> _Provided passage_:

Join us

The Developers Guide To Scaling Rails Apps


From Airbnb to Zendesk, a ton of really great apps were built using the Ruby programming language and the Rails web framework. Albeit a less popular option than other front-end frameworks such as React, Angular, and Vuejs, Rails still holds substantial merit in modern software development.

Ruby on Rails (RoR) is open-source, well-documented, fiercely maintained, and constantly extended with new Gems — community-created open-source libraries, serving as “shortcuts” for standardized configuration and distribution of Ruby code.

Rails is arguably the biggest RoR gem of them all — a full-stack server-side web application framework that is easy to customize and scale.

What is Rails? A Quick Refresher

Rails was built on the premises of Model-View-Controller (MVC) architecture.

This means each Rails app has three interconnected layers, accountable for a respective set of actions:

  1. Model: A data layer, housing the business logic of the app
  2. Controller: The “brain center”, handling application functions
  3. View: Defines graphical user interfaces (GUIs) and UI performance

In essence, the model layer establishes the required data structure and contains codes needed to process the incoming data in HTML, PDF, XML, RSS, and other formats. The model layer then communicates updates to the View, which updates the GUI. The controller, in turn, interacts both with models and views. For instance, when receiving an update from a view, it notifies the model on how to process it. At the same time, it can update the view too on how to display the result for the user.

> _Source excerpt_:
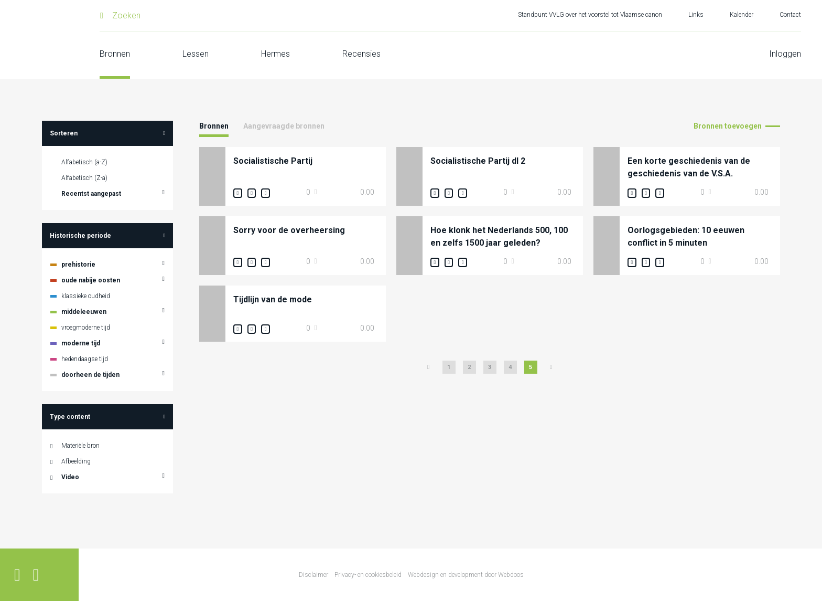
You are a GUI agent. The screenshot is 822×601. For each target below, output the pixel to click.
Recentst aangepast (91, 193)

> _To-do list_:
1 > According to the Rails guide, why does each Rails app have three interconnected layers? Answer in one to three sentences.
2 > Summarize the Rails guide in two sentences.
3 > Decide whether each statement agrees with the Rails guide, answering yes or no and quoting the words that decide it: (a) The controller interacts only with views. (b) Ruby on Rails is open-source. (c) The view layer houses the business logic of the app.

> _Task-by-task solutions_:
1 > Each Rails app has three interconnected layers because Rails was built on the premises of Model-View-Controller (MVC) architecture. Each of these layers, the model, the view, and the controller, is accountable for its own set of actions.

2 > Ruby on Rails is an open-source, well-documented, and constantly extended framework that was used to build apps such as Airbnb and Zendesk, and it still holds substantial merit in modern software development. Rails follows the Model-View-Controller architecture: the model handles data and business logic, the view defines the user interface, and the controller interacts with both.

3 >
(a) No: "The controller, in turn, interacts both with models and views."
(b) Yes: "Ruby on Rails (RoR) is open-source"
(c) No: "Model: A data layer, housing the business logic of the app"